> [Stated exercise] Collect every line of the records below that contains the string "perform", and copy each one in full. Uppercase and lowercase count as different letters.

> [Given records]
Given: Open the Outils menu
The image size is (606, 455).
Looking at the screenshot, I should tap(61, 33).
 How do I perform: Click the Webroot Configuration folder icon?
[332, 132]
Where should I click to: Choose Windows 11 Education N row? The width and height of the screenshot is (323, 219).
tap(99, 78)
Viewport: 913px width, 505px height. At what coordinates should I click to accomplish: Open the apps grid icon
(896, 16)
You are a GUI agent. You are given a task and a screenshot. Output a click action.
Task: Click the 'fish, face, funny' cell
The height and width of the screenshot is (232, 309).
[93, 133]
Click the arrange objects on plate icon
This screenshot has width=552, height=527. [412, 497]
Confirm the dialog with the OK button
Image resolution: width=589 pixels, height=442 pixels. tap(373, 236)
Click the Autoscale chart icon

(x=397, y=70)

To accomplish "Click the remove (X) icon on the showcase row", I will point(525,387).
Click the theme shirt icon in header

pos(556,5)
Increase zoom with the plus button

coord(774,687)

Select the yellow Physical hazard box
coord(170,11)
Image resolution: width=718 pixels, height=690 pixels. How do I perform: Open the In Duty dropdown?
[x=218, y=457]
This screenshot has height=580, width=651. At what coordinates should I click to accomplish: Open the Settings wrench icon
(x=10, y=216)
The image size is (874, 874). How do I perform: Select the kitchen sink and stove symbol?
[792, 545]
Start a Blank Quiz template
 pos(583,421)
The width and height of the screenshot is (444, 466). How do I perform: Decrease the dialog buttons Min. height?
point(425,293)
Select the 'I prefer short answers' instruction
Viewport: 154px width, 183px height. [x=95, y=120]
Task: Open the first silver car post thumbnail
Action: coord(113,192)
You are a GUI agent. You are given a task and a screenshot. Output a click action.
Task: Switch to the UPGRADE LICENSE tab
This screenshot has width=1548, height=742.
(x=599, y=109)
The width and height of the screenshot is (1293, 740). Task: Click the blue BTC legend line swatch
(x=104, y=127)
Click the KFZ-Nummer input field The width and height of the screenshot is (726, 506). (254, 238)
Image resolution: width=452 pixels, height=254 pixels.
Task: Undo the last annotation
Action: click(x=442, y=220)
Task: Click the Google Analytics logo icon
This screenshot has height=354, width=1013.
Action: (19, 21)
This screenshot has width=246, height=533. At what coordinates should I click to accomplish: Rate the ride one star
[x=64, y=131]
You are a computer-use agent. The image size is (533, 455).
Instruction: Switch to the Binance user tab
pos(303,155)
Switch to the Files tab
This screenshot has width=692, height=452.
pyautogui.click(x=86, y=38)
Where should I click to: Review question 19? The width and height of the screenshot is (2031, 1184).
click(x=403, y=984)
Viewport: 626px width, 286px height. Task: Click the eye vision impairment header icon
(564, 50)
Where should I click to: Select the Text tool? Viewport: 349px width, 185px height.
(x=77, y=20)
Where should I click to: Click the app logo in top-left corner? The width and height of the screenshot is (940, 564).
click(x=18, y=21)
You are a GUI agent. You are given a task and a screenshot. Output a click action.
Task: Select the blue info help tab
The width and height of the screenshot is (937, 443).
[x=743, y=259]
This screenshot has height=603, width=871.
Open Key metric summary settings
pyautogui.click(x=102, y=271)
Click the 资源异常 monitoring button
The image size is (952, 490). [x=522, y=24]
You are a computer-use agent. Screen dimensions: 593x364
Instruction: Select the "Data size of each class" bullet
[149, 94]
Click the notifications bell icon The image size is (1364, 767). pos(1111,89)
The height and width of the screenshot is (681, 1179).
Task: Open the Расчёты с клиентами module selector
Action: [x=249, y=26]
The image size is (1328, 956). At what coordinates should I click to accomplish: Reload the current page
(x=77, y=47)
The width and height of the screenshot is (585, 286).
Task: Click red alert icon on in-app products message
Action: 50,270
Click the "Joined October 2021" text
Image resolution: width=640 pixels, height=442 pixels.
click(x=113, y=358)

> [Exercise solution]
 How do I perform: Click the Webroot Configuration folder icon?
Image resolution: width=718 pixels, height=690 pixels. How do I perform: Open the In Duty dropdown?
The image size is (874, 874). How do I perform: Select the kitchen sink and stove symbol?
The width and height of the screenshot is (444, 466). How do I perform: Decrease the dialog buttons Min. height?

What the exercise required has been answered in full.